▸ RECORDS FOR THIS EXERCISE:

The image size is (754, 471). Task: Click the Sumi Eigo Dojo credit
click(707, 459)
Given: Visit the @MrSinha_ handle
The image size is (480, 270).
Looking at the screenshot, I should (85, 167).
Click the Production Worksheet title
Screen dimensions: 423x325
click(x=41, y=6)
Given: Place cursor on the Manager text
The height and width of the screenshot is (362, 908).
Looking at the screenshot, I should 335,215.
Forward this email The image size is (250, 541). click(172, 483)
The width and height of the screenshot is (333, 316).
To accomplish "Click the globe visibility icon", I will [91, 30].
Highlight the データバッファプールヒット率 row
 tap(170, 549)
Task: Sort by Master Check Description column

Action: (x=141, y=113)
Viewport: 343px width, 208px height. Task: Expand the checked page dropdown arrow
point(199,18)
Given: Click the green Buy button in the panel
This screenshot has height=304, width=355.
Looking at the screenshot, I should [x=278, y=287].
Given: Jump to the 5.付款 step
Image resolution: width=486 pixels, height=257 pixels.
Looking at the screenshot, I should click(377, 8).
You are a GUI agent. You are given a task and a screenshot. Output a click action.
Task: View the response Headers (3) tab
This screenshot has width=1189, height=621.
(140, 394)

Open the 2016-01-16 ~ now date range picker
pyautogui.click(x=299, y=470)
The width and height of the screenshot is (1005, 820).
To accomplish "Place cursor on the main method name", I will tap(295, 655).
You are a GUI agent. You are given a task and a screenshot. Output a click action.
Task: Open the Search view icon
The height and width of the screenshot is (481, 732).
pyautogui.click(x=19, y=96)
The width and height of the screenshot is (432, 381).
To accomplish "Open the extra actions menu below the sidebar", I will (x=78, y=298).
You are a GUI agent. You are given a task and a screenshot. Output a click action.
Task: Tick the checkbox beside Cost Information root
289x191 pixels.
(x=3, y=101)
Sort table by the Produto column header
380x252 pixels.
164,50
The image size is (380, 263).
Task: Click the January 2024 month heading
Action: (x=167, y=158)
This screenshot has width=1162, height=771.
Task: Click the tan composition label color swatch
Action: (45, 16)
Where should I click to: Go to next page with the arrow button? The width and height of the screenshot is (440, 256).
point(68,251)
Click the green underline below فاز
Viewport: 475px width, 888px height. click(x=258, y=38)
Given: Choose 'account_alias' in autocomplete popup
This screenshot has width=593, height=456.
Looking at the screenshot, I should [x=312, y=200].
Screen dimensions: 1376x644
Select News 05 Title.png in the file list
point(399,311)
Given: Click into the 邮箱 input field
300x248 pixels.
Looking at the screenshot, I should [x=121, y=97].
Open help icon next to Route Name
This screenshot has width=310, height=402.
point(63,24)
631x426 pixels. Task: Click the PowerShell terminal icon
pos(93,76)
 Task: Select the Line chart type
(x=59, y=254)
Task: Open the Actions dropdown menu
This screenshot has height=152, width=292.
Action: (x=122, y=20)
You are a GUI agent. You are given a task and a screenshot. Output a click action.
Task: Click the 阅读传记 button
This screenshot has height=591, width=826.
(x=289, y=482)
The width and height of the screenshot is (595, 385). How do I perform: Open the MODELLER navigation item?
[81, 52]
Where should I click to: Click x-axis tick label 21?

▸ TASK PROMPT:
Beginning with the line that holds "Task: Select the Line chart type", please return every line through the end of the data, exactly as written.

▸ RESULT:
 Task: Select the Line chart type
(x=59, y=254)
Task: Open the Actions dropdown menu
This screenshot has height=152, width=292.
Action: (x=122, y=20)
You are a GUI agent. You are given a task and a screenshot. Output a click action.
Task: Click the 阅读传记 button
This screenshot has height=591, width=826.
(x=289, y=482)
The width and height of the screenshot is (595, 385). How do I perform: Open the MODELLER navigation item?
[81, 52]
Where should I click to: Click x-axis tick label 21?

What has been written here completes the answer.